English author and journalist

Philip Norman (born 13 April 1943) is an English author, novelist, journalist and playwright. He is best known for his biographies of the Beatles, the Rolling Stones, Buddy Holly, and Elton John. His other books include similar studies of John Lennon, Mick Jagger, Paul McCartney, and Eric Clapton.

==Early years==
Norman was born in London but grew up in Ryde, on the Isle of Wight. He attended Ryde School, and his father, Clive Norman, ran the Seagull Ballroom on Ryde Pier. He describes his childhood in the book Babycham Night. Relatives of his produced the sparkling perry of that name in Shepton Mallet.

==Career==
===Journalism===
Norman began working as a staff writer for The Sunday Times in 1965. In addition to writing the newspaper's Atticus column, he gained notice during the late 1960s and over the following decade for his profiles of public figures such as Elizabeth Taylor, P. G. Wodehouse and Muammar Gaddafi, and of musical artists, including James Brown, Little Richard, the Beach Boys, Fleetwood Mac, Rod Stewart and the Everly Brothers.

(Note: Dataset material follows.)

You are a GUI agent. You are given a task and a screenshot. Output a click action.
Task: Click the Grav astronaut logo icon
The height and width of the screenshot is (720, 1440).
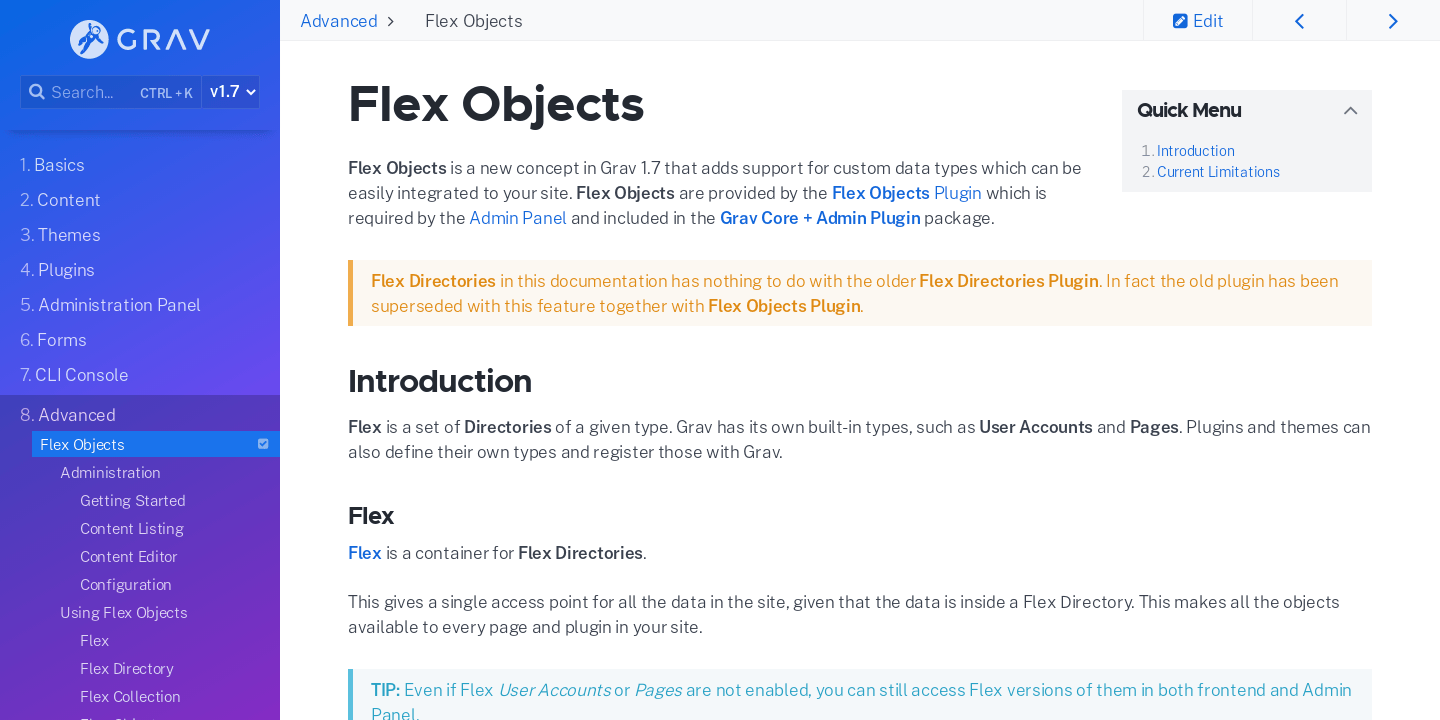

Another of his assignments was to investigate and report on the problems afflicting the Beatles' multimedia company Apple Corps. In the 1970s, he also worked as The Times rock music critic.

===As author and novelist===
==== Shout! ====
Norman's first book, Shout!: The Beatles in Their Generation, also published as Shout!: The True Story of the Beatles, was published in 1981, with later revisions. An immediate bestseller, it has since sold over a million copies. The New York Times described Shout! as "the definitive biography [of the Beatles] – comprehensive, intelligent, sensitively written and exhaustively researched", while the Chicago Sun-Times admired it as "The best, most detailed, and most serious biography of the Beatles and their time."

The book portrays Paul McCartney in an unfavourable light, and the former Beatle voiced his objections to Norman's characterisation of him as "the great manipulator". Norman later recalled that when promoting Shout! on the television show Good Morning America in May 1981, he described Lennon as having represented "three-quarters of the Beatles" and was rewarded with an invitation to visit Lennon's widow, Yoko Ono. Norman also recalled that he had heard that McCartney had taken to calling the book Shite!

In his review of the most popular books about the group, in The Rough Guide to the Beatles, Chris Ingham writes that Norman displays a "clear dislike" for McCartney yet Shout! merits the praise it has received, due to "the rigour of its research and insightful reflection of the times". Writing in 2005, Beatles biographer Ian MacDonald said that Norman's book "remains the sharpest account of The Beatles' career" and suggested that its anti-McCartney sentiments were balanced by the 1997 publication of Barry Miles' Paul McCartney: Many Years from Now.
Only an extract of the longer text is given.